**EXERCISE TASK**
Copy out these lines word for word, all of them, from first to last.

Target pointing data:
########################################
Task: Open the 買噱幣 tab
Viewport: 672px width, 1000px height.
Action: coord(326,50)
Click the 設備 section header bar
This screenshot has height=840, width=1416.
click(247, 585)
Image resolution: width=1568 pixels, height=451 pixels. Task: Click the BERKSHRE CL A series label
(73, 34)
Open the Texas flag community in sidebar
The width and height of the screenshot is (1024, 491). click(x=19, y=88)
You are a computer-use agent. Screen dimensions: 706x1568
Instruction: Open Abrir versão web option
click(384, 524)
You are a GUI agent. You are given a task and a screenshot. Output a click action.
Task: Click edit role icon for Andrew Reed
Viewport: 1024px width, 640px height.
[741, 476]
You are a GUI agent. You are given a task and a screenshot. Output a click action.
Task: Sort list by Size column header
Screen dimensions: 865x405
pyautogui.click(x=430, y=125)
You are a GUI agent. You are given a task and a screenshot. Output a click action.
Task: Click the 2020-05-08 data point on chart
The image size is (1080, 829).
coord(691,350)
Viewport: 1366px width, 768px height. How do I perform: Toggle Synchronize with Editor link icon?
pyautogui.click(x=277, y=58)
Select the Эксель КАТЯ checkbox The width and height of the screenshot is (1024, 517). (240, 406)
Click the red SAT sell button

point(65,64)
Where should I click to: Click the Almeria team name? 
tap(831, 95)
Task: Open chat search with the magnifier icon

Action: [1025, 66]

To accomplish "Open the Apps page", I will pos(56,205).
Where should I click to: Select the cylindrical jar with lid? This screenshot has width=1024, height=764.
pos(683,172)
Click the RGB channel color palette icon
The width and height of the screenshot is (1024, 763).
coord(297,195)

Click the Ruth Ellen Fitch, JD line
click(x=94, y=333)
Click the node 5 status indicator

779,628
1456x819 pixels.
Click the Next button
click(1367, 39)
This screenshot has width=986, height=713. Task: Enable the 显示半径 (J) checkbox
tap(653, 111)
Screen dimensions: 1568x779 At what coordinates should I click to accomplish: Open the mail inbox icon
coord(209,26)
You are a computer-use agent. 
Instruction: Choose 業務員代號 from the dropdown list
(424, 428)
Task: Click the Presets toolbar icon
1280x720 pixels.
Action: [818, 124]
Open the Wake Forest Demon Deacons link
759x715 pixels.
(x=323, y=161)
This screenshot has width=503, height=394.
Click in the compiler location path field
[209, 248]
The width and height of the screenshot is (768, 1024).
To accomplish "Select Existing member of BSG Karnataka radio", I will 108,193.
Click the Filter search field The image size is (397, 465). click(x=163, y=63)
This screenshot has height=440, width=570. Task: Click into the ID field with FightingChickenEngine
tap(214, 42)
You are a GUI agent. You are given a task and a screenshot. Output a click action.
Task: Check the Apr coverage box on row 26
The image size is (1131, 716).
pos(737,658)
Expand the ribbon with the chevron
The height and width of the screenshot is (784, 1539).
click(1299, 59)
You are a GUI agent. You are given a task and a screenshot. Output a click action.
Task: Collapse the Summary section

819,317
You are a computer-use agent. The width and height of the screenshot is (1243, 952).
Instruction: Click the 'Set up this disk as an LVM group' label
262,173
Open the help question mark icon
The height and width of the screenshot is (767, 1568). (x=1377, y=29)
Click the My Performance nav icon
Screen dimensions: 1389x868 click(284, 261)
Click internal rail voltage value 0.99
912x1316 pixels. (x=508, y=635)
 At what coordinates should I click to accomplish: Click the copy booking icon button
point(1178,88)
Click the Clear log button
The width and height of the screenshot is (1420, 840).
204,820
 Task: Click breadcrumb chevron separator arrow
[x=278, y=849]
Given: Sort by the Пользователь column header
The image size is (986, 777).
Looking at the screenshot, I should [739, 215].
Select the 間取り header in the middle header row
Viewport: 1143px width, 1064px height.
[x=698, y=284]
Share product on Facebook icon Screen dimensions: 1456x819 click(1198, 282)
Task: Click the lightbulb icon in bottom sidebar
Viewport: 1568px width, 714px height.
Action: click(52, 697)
########################################
**ANSWER TO THE PROBLEM**
Task: Open the 買噱幣 tab
Viewport: 672px width, 1000px height.
Action: coord(326,50)
Click the 設備 section header bar
This screenshot has height=840, width=1416.
click(247, 585)
Image resolution: width=1568 pixels, height=451 pixels. Task: Click the BERKSHRE CL A series label
(73, 34)
Open the Texas flag community in sidebar
The width and height of the screenshot is (1024, 491). click(x=19, y=88)
You are a computer-use agent. Screen dimensions: 706x1568
Instruction: Open Abrir versão web option
click(384, 524)
You are a GUI agent. You are given a task and a screenshot. Output a click action.
Task: Click edit role icon for Andrew Reed
Viewport: 1024px width, 640px height.
[741, 476]
You are a GUI agent. You are given a task and a screenshot. Output a click action.
Task: Sort list by Size column header
Screen dimensions: 865x405
pyautogui.click(x=430, y=125)
You are a GUI agent. You are given a task and a screenshot. Output a click action.
Task: Click the 2020-05-08 data point on chart
The image size is (1080, 829).
coord(691,350)
Viewport: 1366px width, 768px height. How do I perform: Toggle Synchronize with Editor link icon?
pyautogui.click(x=277, y=58)
Select the Эксель КАТЯ checkbox The width and height of the screenshot is (1024, 517). (240, 406)
Click the red SAT sell button

point(65,64)
Where should I click to: Click the Almeria team name? 
tap(831, 95)
Task: Open chat search with the magnifier icon

Action: [1025, 66]

To accomplish "Open the Apps page", I will pos(56,205).
Where should I click to: Select the cylindrical jar with lid? This screenshot has width=1024, height=764.
pos(683,172)
Click the RGB channel color palette icon
The width and height of the screenshot is (1024, 763).
coord(297,195)

Click the Ruth Ellen Fitch, JD line
click(x=94, y=333)
Click the node 5 status indicator

779,628
1456x819 pixels.
Click the Next button
click(1367, 39)
This screenshot has width=986, height=713. Task: Enable the 显示半径 (J) checkbox
tap(653, 111)
Screen dimensions: 1568x779 At what coordinates should I click to accomplish: Open the mail inbox icon
coord(209,26)
You are a computer-use agent. 
Instruction: Choose 業務員代號 from the dropdown list
(424, 428)
Task: Click the Presets toolbar icon
1280x720 pixels.
Action: [818, 124]
Open the Wake Forest Demon Deacons link
759x715 pixels.
(x=323, y=161)
This screenshot has width=503, height=394.
Click in the compiler location path field
[209, 248]
The width and height of the screenshot is (768, 1024).
To accomplish "Select Existing member of BSG Karnataka radio", I will 108,193.
Click the Filter search field The image size is (397, 465). click(x=163, y=63)
This screenshot has height=440, width=570. Task: Click into the ID field with FightingChickenEngine
tap(214, 42)
You are a GUI agent. You are given a task and a screenshot. Output a click action.
Task: Check the Apr coverage box on row 26
The image size is (1131, 716).
pos(737,658)
Expand the ribbon with the chevron
The height and width of the screenshot is (784, 1539).
click(1299, 59)
You are a GUI agent. You are given a task and a screenshot. Output a click action.
Task: Collapse the Summary section

819,317
You are a computer-use agent. The width and height of the screenshot is (1243, 952).
Instruction: Click the 'Set up this disk as an LVM group' label
262,173
Open the help question mark icon
The height and width of the screenshot is (767, 1568). (x=1377, y=29)
Click the My Performance nav icon
Screen dimensions: 1389x868 click(284, 261)
Click internal rail voltage value 0.99
912x1316 pixels. (x=508, y=635)
 At what coordinates should I click to accomplish: Click the copy booking icon button
point(1178,88)
Click the Clear log button
The width and height of the screenshot is (1420, 840).
204,820
 Task: Click breadcrumb chevron separator arrow
[x=278, y=849]
Given: Sort by the Пользователь column header
The image size is (986, 777).
Looking at the screenshot, I should [739, 215].
Select the 間取り header in the middle header row
Viewport: 1143px width, 1064px height.
[x=698, y=284]
Share product on Facebook icon Screen dimensions: 1456x819 click(1198, 282)
Task: Click the lightbulb icon in bottom sidebar
Viewport: 1568px width, 714px height.
Action: click(52, 697)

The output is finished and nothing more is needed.